> Direction
Copy the records from the start through the line that contains "Toggle the Enabled", changing every "screenshot" to "screen capture" and keeping everything else the same.

> Exercise input
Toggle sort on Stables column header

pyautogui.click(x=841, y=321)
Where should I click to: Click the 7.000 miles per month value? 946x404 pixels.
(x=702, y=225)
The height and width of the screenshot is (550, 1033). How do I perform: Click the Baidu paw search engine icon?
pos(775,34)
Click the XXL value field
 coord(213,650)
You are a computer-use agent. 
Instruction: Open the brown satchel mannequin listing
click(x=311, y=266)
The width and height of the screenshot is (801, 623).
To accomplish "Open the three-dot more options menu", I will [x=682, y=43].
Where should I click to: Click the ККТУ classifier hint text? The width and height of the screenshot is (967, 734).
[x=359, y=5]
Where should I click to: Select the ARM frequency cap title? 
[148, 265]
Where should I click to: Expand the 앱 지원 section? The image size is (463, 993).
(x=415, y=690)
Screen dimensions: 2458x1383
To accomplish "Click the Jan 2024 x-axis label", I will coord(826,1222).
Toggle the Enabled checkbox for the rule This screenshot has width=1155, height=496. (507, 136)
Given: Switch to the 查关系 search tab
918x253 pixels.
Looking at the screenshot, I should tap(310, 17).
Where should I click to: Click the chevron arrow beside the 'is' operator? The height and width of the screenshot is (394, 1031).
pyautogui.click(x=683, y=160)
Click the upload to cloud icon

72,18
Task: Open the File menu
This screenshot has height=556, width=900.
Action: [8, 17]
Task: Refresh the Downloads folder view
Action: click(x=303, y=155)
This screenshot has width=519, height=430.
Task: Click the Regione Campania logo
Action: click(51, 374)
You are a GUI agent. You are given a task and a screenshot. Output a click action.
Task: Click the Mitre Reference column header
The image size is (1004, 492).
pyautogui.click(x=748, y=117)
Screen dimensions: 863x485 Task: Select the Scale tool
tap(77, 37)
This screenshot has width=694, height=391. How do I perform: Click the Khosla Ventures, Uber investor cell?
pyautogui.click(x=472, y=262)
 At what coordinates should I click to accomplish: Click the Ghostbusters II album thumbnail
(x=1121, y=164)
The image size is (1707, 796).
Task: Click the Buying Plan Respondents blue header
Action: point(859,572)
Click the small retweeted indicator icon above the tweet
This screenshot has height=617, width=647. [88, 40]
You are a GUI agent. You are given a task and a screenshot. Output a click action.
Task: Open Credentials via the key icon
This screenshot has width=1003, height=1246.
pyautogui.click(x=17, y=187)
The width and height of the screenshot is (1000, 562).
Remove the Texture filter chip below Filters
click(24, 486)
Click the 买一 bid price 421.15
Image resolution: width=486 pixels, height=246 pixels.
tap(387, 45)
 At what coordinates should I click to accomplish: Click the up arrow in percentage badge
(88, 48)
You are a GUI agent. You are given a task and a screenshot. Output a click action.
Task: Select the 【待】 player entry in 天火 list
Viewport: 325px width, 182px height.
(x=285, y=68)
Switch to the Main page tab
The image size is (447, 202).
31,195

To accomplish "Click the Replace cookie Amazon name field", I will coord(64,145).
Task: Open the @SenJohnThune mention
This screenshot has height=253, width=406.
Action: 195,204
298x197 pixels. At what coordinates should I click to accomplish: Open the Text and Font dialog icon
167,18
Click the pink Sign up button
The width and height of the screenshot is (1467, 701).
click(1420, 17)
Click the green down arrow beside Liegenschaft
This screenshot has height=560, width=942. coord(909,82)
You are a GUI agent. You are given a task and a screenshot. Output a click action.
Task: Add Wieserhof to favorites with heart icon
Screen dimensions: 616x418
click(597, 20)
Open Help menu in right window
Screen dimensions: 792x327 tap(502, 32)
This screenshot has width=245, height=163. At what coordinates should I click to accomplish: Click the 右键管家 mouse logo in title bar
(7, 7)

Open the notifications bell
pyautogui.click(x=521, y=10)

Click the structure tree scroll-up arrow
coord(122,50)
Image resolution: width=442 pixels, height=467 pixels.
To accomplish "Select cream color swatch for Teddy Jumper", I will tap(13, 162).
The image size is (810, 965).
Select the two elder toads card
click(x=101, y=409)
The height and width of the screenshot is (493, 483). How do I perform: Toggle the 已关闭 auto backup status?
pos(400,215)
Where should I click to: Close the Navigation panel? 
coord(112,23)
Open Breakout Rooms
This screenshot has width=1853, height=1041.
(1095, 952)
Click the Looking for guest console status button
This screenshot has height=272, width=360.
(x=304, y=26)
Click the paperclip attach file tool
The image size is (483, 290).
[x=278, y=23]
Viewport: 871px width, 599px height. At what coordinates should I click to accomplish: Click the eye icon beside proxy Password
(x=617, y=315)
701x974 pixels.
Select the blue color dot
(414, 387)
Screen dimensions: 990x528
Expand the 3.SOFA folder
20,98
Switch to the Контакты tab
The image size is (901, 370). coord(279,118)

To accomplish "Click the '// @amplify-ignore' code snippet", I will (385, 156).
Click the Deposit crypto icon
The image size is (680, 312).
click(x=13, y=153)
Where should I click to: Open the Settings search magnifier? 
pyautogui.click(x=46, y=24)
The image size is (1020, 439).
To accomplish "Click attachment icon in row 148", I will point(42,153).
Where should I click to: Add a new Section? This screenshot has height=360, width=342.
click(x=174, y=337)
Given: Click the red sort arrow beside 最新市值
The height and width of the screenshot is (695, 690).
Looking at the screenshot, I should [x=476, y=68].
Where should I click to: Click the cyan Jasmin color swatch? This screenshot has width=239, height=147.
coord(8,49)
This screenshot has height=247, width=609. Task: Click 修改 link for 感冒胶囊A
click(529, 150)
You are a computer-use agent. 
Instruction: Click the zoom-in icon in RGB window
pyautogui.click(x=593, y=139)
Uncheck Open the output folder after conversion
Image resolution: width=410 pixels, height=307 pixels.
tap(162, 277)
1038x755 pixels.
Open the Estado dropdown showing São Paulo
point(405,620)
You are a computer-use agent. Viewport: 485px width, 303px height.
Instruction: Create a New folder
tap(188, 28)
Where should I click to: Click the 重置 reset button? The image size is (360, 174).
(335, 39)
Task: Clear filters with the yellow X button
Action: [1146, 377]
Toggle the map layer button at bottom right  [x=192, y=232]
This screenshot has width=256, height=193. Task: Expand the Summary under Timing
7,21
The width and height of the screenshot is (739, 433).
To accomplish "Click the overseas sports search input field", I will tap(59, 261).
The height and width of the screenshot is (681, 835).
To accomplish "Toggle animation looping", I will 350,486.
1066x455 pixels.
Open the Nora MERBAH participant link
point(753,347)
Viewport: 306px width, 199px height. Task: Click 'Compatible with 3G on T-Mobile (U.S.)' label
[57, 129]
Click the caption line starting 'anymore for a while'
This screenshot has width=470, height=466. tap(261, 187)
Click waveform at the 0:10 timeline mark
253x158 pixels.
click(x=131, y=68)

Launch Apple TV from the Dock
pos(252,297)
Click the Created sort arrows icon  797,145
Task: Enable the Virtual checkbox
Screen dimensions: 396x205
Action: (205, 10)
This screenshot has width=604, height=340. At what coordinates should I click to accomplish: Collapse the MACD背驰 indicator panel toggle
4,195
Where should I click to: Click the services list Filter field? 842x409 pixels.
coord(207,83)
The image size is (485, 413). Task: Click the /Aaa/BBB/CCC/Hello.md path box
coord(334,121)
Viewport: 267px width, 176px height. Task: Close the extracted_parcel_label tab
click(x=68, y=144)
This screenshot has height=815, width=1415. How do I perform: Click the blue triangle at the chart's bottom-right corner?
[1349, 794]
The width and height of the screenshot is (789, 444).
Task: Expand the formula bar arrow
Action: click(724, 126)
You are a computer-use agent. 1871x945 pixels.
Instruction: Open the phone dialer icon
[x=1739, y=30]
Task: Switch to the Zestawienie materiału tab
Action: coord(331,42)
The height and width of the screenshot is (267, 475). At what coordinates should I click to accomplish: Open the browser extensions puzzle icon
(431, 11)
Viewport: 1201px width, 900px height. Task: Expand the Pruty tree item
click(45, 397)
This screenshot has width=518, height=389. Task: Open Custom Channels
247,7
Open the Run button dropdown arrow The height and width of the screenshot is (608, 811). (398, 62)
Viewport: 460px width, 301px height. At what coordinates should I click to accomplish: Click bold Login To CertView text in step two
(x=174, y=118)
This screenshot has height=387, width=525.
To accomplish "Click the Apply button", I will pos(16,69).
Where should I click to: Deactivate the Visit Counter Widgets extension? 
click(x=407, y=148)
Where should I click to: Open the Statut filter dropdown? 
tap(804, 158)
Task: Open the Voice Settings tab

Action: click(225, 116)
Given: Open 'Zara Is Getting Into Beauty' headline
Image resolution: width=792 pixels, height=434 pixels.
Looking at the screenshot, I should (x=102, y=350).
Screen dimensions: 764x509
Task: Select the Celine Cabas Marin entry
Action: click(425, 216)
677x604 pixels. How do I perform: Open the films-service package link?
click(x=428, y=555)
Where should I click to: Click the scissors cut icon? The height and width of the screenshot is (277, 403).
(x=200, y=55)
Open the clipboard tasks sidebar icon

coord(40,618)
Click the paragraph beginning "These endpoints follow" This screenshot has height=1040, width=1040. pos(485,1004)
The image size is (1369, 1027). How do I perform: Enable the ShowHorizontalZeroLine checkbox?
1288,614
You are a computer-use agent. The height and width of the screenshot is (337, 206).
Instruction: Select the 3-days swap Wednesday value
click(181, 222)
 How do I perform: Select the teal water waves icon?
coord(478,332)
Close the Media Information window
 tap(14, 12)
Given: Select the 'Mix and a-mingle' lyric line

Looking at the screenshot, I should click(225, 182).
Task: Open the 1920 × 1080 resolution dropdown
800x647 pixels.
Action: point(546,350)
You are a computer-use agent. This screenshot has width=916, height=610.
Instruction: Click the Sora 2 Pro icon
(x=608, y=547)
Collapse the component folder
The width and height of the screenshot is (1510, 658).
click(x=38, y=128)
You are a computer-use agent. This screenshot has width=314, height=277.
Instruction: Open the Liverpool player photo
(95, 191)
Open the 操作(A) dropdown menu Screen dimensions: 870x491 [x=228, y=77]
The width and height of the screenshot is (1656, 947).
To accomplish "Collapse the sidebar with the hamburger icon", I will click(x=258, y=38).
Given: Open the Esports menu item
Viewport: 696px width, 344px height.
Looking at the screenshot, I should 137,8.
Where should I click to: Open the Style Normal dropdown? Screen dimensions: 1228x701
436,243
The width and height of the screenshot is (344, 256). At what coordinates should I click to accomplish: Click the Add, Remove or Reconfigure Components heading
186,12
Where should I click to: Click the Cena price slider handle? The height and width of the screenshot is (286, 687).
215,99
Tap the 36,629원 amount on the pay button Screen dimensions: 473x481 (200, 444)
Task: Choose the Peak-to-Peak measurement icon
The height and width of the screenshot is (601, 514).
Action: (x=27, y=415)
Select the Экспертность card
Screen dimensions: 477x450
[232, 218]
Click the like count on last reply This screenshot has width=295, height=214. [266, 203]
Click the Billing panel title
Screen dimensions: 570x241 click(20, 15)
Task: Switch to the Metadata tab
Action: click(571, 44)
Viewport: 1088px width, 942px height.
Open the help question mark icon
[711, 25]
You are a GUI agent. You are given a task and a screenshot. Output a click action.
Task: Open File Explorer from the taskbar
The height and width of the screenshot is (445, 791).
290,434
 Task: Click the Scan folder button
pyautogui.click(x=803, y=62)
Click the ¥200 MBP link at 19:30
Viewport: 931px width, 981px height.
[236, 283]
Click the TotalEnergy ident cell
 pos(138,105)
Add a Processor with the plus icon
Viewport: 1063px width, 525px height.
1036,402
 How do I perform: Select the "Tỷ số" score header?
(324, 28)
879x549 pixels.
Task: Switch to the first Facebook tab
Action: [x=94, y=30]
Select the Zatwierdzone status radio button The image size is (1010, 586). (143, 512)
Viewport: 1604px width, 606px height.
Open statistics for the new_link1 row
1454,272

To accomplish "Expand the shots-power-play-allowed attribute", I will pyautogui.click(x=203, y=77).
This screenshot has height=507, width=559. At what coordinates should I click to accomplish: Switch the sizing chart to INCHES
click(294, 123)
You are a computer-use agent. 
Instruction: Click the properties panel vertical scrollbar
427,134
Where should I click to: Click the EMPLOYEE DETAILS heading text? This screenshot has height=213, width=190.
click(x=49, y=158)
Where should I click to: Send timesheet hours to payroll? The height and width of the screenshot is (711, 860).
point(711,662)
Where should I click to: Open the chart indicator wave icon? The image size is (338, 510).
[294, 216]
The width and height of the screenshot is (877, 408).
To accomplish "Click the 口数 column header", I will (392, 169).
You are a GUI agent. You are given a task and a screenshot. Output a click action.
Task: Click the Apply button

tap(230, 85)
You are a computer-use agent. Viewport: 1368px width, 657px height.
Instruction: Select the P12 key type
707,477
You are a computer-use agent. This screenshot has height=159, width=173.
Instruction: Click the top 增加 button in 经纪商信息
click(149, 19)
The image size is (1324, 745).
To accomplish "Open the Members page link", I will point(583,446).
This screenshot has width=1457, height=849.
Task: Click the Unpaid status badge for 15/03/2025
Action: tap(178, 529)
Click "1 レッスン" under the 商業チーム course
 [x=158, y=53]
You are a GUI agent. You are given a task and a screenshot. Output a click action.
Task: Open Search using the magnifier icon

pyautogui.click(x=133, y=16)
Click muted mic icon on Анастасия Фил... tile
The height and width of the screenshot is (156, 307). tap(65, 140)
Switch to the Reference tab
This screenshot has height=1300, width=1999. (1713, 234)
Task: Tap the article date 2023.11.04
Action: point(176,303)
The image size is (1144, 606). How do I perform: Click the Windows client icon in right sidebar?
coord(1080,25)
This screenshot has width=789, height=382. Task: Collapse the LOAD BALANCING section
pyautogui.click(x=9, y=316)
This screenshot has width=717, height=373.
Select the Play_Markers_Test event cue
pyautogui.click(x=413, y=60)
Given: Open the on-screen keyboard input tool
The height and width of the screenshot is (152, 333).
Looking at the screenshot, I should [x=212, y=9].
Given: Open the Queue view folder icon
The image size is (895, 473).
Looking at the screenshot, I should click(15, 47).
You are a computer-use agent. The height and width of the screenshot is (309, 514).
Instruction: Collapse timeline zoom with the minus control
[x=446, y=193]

> Task output
Toggle sort on Stables column header

pyautogui.click(x=841, y=321)
Where should I click to: Click the 7.000 miles per month value? 946x404 pixels.
(x=702, y=225)
The height and width of the screen capture is (550, 1033). How do I perform: Click the Baidu paw search engine icon?
pos(775,34)
Click the XXL value field
 coord(213,650)
You are a computer-use agent. 
Instruction: Open the brown satchel mannequin listing
click(x=311, y=266)
The width and height of the screen capture is (801, 623).
To accomplish "Open the three-dot more options menu", I will [x=682, y=43].
Where should I click to: Click the ККТУ classifier hint text? The width and height of the screen capture is (967, 734).
[x=359, y=5]
Where should I click to: Select the ARM frequency cap title? 
[148, 265]
Where should I click to: Expand the 앱 지원 section? The image size is (463, 993).
(x=415, y=690)
Screen dimensions: 2458x1383
To accomplish "Click the Jan 2024 x-axis label", I will coord(826,1222).
Toggle the Enabled checkbox for the rule This screen capture has width=1155, height=496. (507, 136)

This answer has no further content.